Socolovsky, Mariano MD, PhD *; Martins, Roberto S. MD, PhD ++; Di Masi, Gilda MD *; Siqueira, Mario MD, PhD ++
71 OPERATIVE NEUROSURGERY 2:ons227-ons232, December 2012.
(Format: HTML, PDF)
BACKGROUND: Nerve transfers or graft repairs in upper brachial plexus palsies are 2 available options for elbow flexion recovery.
OBJECTIVE: To assess outcomes of biceps muscle strength when treated either by grafts or nerve transfer.
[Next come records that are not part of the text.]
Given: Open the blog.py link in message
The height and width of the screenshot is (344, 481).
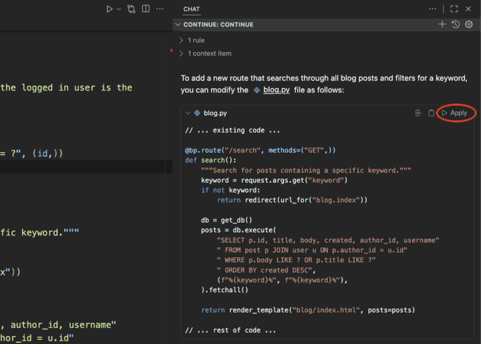Looking at the screenshot, I should click(276, 90).
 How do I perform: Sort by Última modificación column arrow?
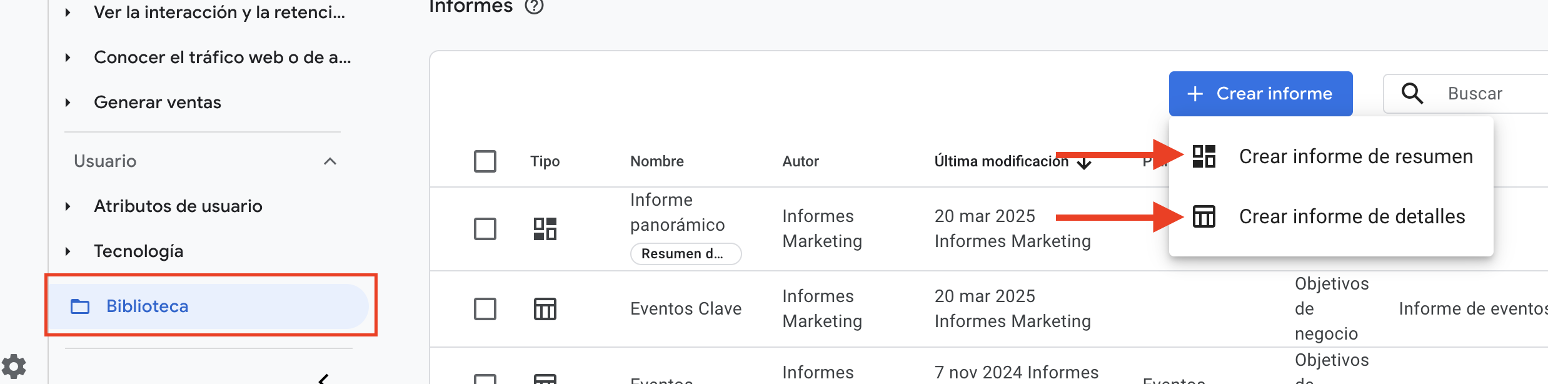(1085, 163)
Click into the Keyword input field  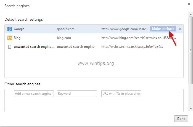[x=77, y=94]
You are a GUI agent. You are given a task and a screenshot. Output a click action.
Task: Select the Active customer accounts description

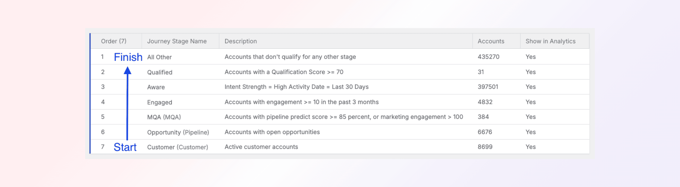(x=261, y=147)
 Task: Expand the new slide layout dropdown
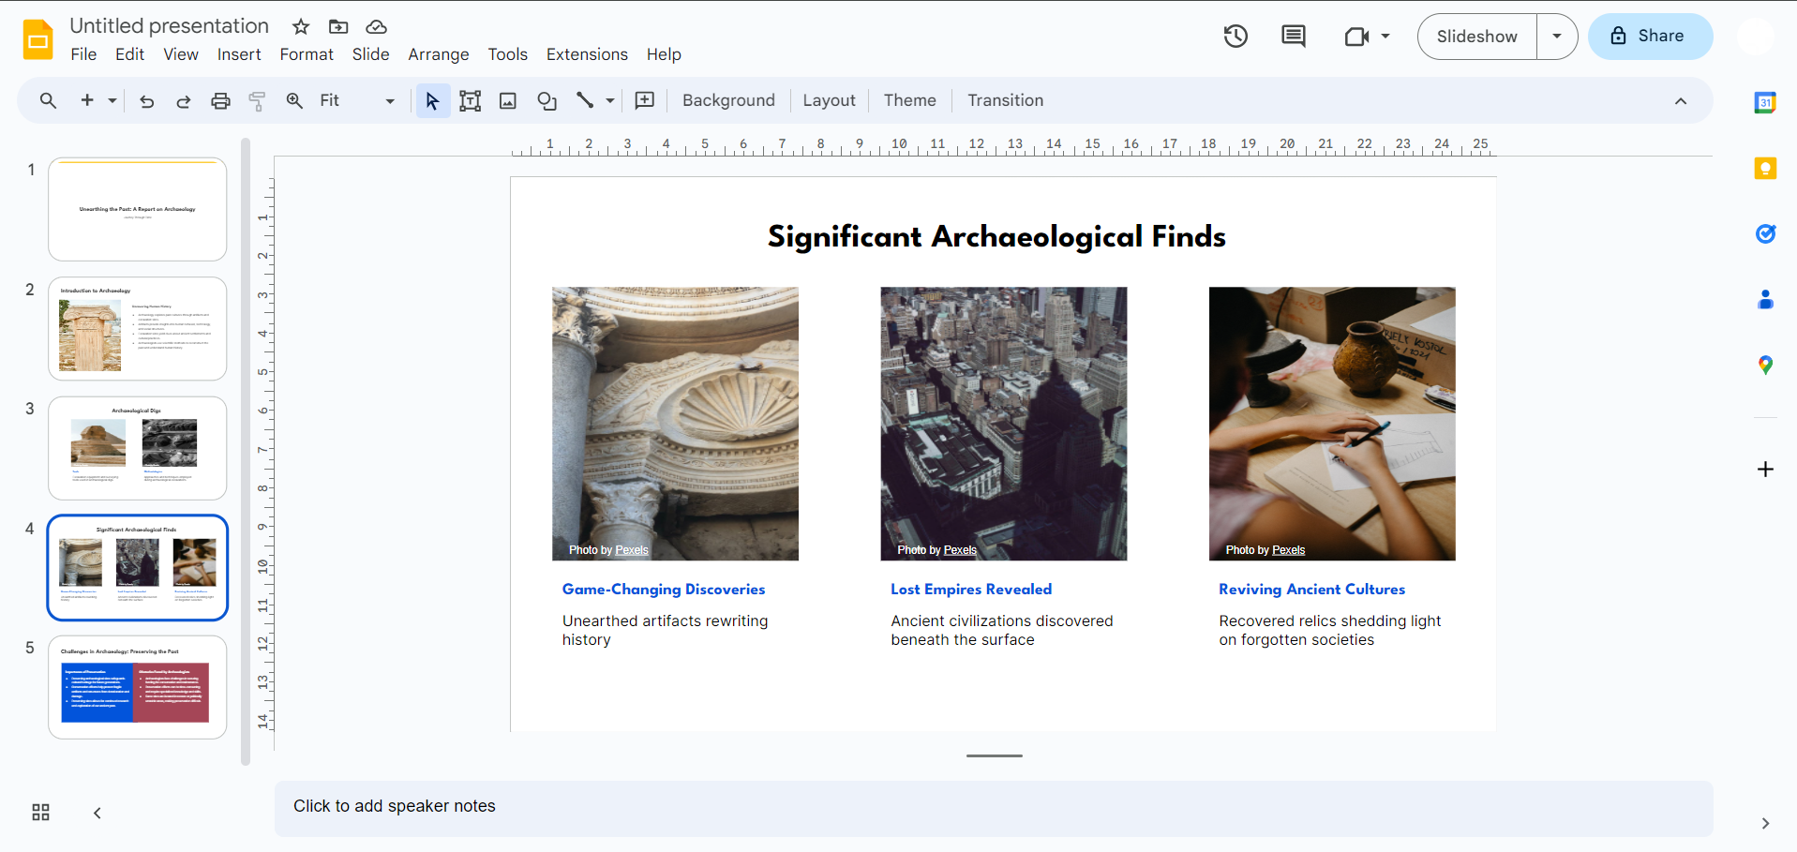pyautogui.click(x=112, y=101)
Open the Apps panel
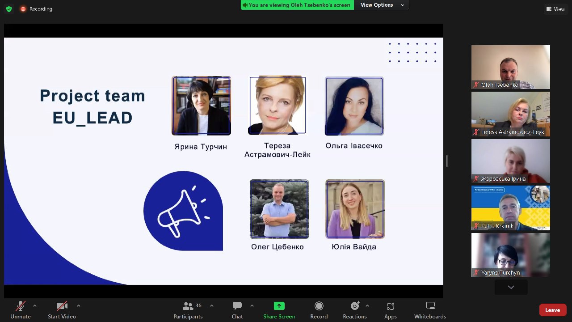Screen dimensions: 572x322 click(x=390, y=310)
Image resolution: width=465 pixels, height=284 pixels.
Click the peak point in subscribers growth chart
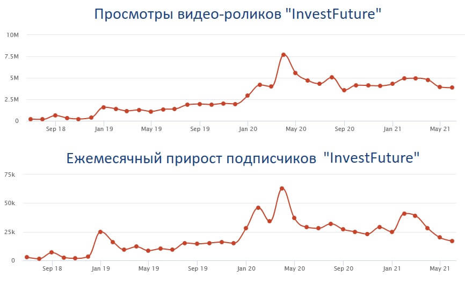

METHODS: A standard supraclavicular approach was performed in all patients. When roots were available, grafts were used directed to proximal targets. Otherwise, a distal ulnar nerve fascicle was transferred to the biceps branch. Elbow flexion strength was measured with a dynamometer, and an index comparing the healthy arm and the operated-on side was developed. Statistical analysis to compare both techniques was performed.
RESULTS: Thirty-five patients (34 men) were included in this series. Mean age was 28.7 years (standard deviation, 8.7). Twenty-two patients (62.8%) presented with a C5-C6 injury, whereas 13 patients (37.2%) had a C5-C6-C7 lesion. Seventeen patients received reconstruction with grafts, and 18 patients were treated with a nerve transfer from the ulnar nerve to the biceps. The trauma to surgery interval (mean, 7.6 months in both groups), strength in the healthy arm, and follow-up duration were not statistically different. On the British Medical Research Council muscle strength scale, 8 of 17 (47%) patients with a graft achieved >= M3 biceps flexion postoperatively, vs 16 of 18 (88%) post nerve transfers (P = .024). This difference persisted when a muscle strength index assessing improvement relative to the healthy limb was used (P = .031).
CONCLUSION: The results obtained from ulnar nerve fascicle transfer to the biceps branch were superior to those achieved through reconstruction with grafts.